To keep anything like that from happening to you as an investor, you need to have a process for making offers and a top offer formula to go with it. Our method is simple. We make two offers. The first one will be some sort of owner financing offer. This may be as simple as us making payments to the seller until the house is paid off or as complex as using a master lease and option to gain control of the property.
Next, we make a cash offer starting with a conservative, after-repair value, subtracting the costs for rehab, closing costs when we buy and sell, our acceptable profit value and the remainder is what we can afford to pay.
Sticking to that formula and not going over the calculated top offer keeps you from getting emotional.
That being said, I found it impossible to keep emotions out of a recent situation.
Here’s what happened:
I got a seller call about a 3,000-square-foot farmhouse with over three acres of pasture, a 40 by 60-foot steel building, two car detached garage and a creek feed from the springs on Johns Mountain. The reason this situation became problematic was when I got there, I thought this property matched what Ashley had been dreaming about. I brought her and the kids out there and they loved it!

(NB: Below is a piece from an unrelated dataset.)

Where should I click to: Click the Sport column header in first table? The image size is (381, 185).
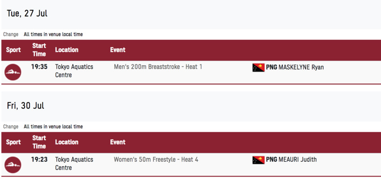click(13, 50)
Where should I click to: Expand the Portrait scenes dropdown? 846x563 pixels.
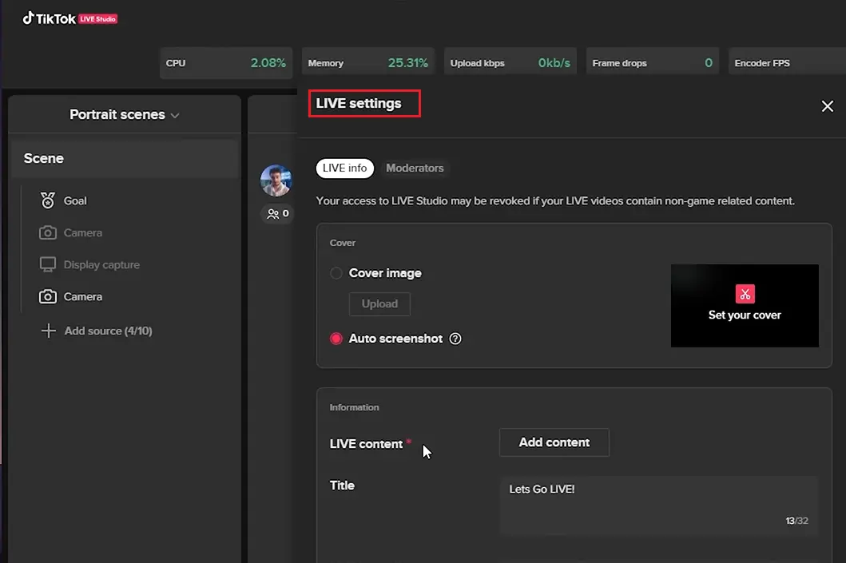coord(125,115)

Now, the house was in rough shape. When I say rough, I estimated the rehab at around $140,000. Part of this had to do with the sheer size of the house. But there were lots of other things — an uneven floor system, leaky chimney, rusted cast iron pipes and more — that were going to cost a lot. And we were going to need to redesign the floor plan. As the house sits, it’s only a two-bedroom, two-bath layout… on 3,000 square feet. The design would need some reworking.
When I saw how much Ashley and the kids loved the property, I found it impossible not to get emotional. I wanted it for them, and that factor can make logic go out the window.
Ashley and I talked about what we should offer, recognizing the fact that we could not separate our feelings from this one like we do investment properties. So instead, I let the situation fuel my creativity, and I made our normal two offers.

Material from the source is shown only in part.